Darkfield microscopy images were recorded in S. citri (top) and in Mcap^mreB1-5-fib (bottom). White arrows point to kinks. Note the helicity shift upon propagation of the kink along the cell body. These micrographs are representative of at least 3 independent experiments. Scale bar: 5 µm.

Fig. 3. Helicity of Mcap transformants bearing different combinations of mreB and fib genes observed using darkfield microscopy.

a Box plot display of the helical pitch in Mcap transformants. Data were collected for 50 cells from 3 biological replicates for each transformant population. The central line corresponds to the median. The lower and upper hinges of the boxes correspond to the 25th and 75^th percentiles, and the whiskers represent the 1.5×interquartile range extending from the hinges. Points are outliers. Source data are provided as a Source Data file. b Representative helical cells observed in Mcap transformed with the different plasmid constructs. These micrographs are representative of at least 3 independent experiments. Scale bar: 5 µm.

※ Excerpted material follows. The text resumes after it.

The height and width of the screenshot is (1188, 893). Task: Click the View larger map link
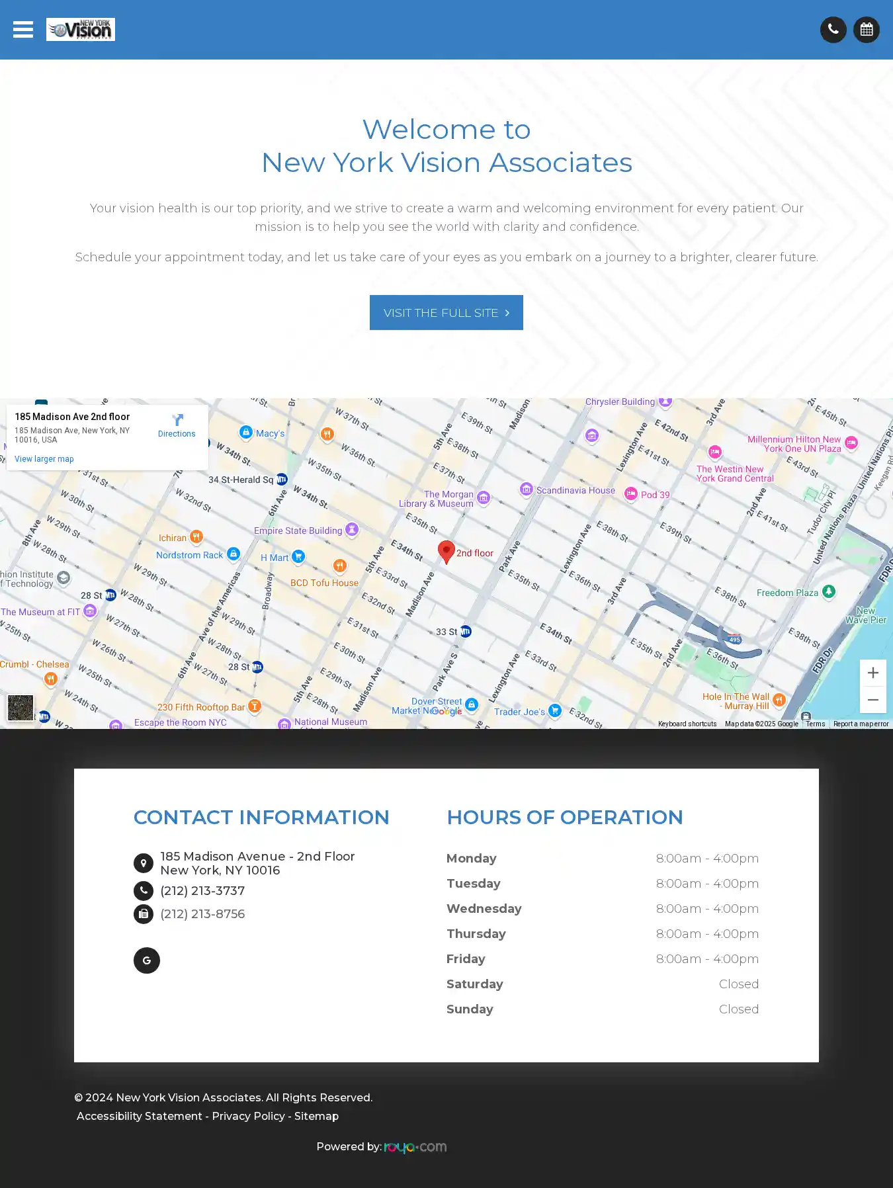[44, 459]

Fig. 4. Cell movements in Mcap transformants.

Left: Darkfield microscopy time-lapse images showing helicity changes due to the propagation of membrane deformations in Mcap transformants bearing all mreB genes (top), mreB5 only (middle) or fib only (bottom). The micrographs are representative of at least 3 independent experiments. Right: Proposed simplified models for morphology changes starting from movies from which darkfield images on the left were extracted. Models were built using Blender-3D. Examples of left- (L) and right- (R) handed helices are indicated; k stands for kinks. Note that Mcap transformants having mreB5 only or fib only lose their helicity upon propagation of the kink-like membrane deformation. Scale bar: 1 µm.

Fig. 5. 2D cryo-electron microscopy reveals the formation of cytoskeletal filaments in Mcap transformants bearing S. citri cytoskeleton genes.

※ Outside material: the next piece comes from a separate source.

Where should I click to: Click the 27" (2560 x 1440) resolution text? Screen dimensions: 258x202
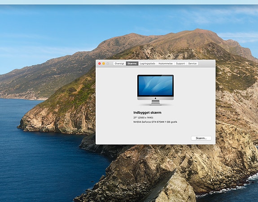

a Spiroplasma citri cytoskeletal fibers are localized in the cytoplasm next to negatively curved areas of the plasma membrane. Note the tapered (duckbill-shaped) tip of the cell indicated by the white arrow. b Mcap^control cells transformed with the empty vector do not show any cytoplasmic cytoskeleton fibers. c–h Cytoskeletal fibers were imaged in Mcap^mreB1-5-fib c, Mcap^mreB1-5 d, Mcap^mreB1 e, Mcap^mreB1-fib f, Mcap^mreB5 g, and Mcap^mreB5-fib h cells. i Internalized vesicle (indicated by *) observed in some Mcap^mreB5 cells. Inset, magnified view of the region outlined by the white box in each image. Scale bars: 100 nm and inset 20 nm. These images are representative of at least 3 independent experiments, except with Mcap^mreB5, for which a clear cytoskeleton was visible in a single cell (see main text).